Aos poucos, as ameaças de bomba começam a ser uma constante no nosso país. Amoreiras ou o Átrio do Saldanha foram apenas dois dos sítios que sofreram ameaças de bomba recentemente. Os paranóicos que se divertem com estas ameaças devem estar, algures, a pensar numa nova táctica para instalar o pânico, qual filme de Hollywood “Ataque à capital portuguesa”.

È miserável e degradante como se consegue brincar com situações deste género, e fazer com que a tragédia americana sirva para inspirar os loucos que, em Portugal, diga-se de passagem, não são poucos.

Estão é camuflados! Talvez a forte chuvada lhes tenha lavado um pouco mente, e limpo as ideias maldosas que assolam estes cérebros maníacos, sem qualquer escrúpulo ou respeito pela vida e dignidade humana.

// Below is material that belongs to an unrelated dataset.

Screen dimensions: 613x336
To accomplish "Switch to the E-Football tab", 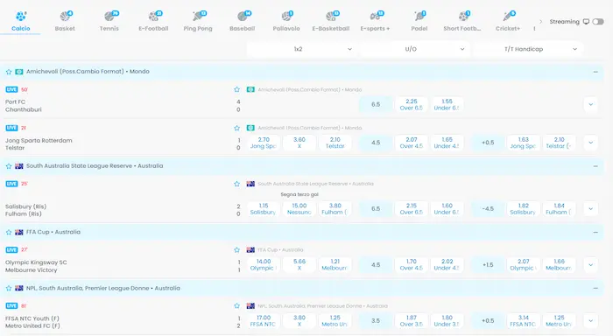I will 153,22.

Semana e meia, sensivelmente, após a América e o mundo terem acordado com um dos cenários mais negros de que há memória, o dia sem carros é uma vitória quase insignificante perante o caos que se prepara para ser instalado no mundo. A disciplina e a aderência dos portugueses foi notória, tal como sucedeu o ano passado e, durante dois dias, Lisboa, mais 51 cidades e vilas, aderiram às solicitações em deixar o carro à porta da sua casa.

Esta é a prova de que os apelos diplomáticos podem surtir êxito, e que um povo consegue unir-se para uma campanha como esta. Mas, a prova fulcral da união de um povo passa por feitos muito mais amplos e humanos. Portugal, tal como os restantes países europeus, devem unir-se, não só para iniciativas deste género, como também para receber a paz, afastar a guerra, e combater o terrorismo.

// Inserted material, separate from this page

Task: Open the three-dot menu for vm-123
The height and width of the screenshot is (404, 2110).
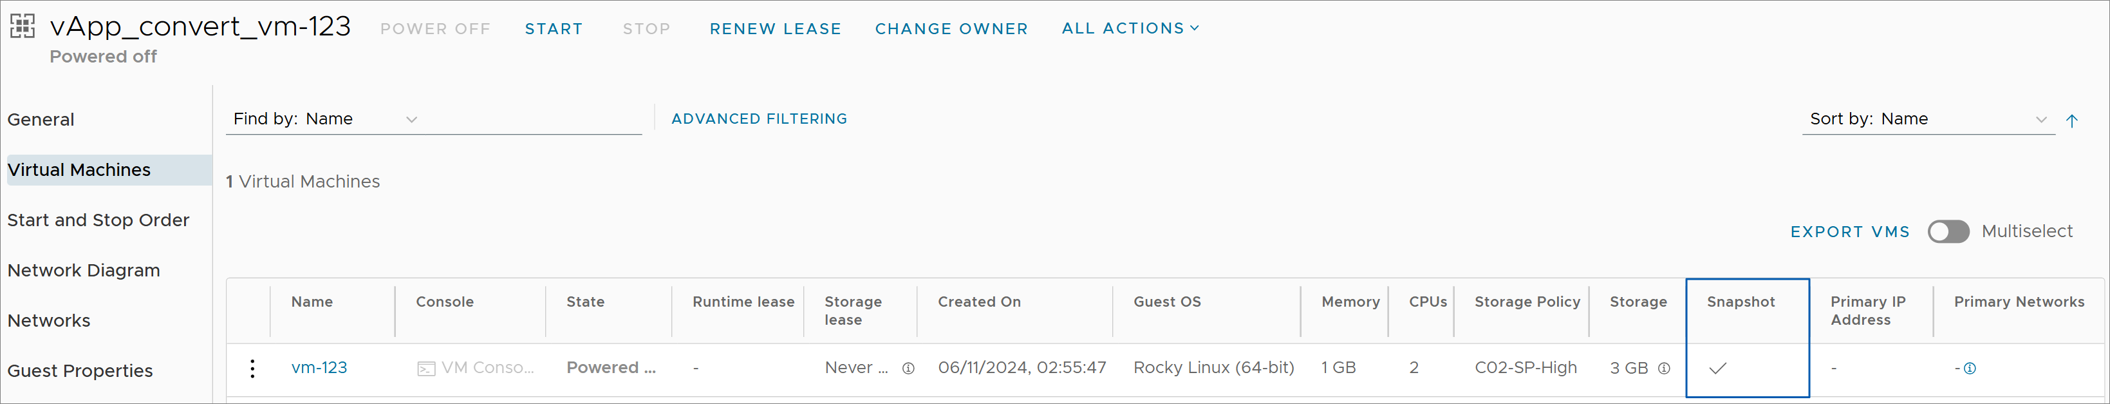Action: [252, 369]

Se todos, ou quase todos, nos conseguirmos unir para campanhas deste âmbito, certamente o conseguiremos fazer também para causas humanitárias, que permitam a defesa de vidas humanas, celebrar a paz no mundo, e levar mais além, na sua plenitude, todos os direitos inerentes aos seres humanos.

Estes dois dias sem carros, realidade que nada tem a ver com a tragédia americana que abalou o mundo, podem servir de exemplo para perceber que o desejo de um povo, totalmente unido, é bem mais forte do que qualquer outra coisa. O problema aqui é que nem todos entendem o significado dos direitos humanos, e a beleza que existe no prazer de viver e deixar os outros viverem.

O problema maior é que a chuva que lavou as ruas não conseguiu lavar a alma do mundo inteiro que, estupefacto, assistiu à barbaridade ocorrida na América. O dia sem carros foi uma vitória nacional, que alcançou os seus objectivos, mas a vitória do mundo sobre a paz vai muito mais além disso. Espero que o futuro do nosso país, e do mundo inteiro, seja bem mais luminoso e brilhante do que a chuva e escuridão que vestiram Lisboa no dia de sexta feira.

Pelo menos assim o espero eu, e todas as pessoas de bom senso, ávidas de fazer valer os direitos e liberdade humanas em todos os recantos do mundo!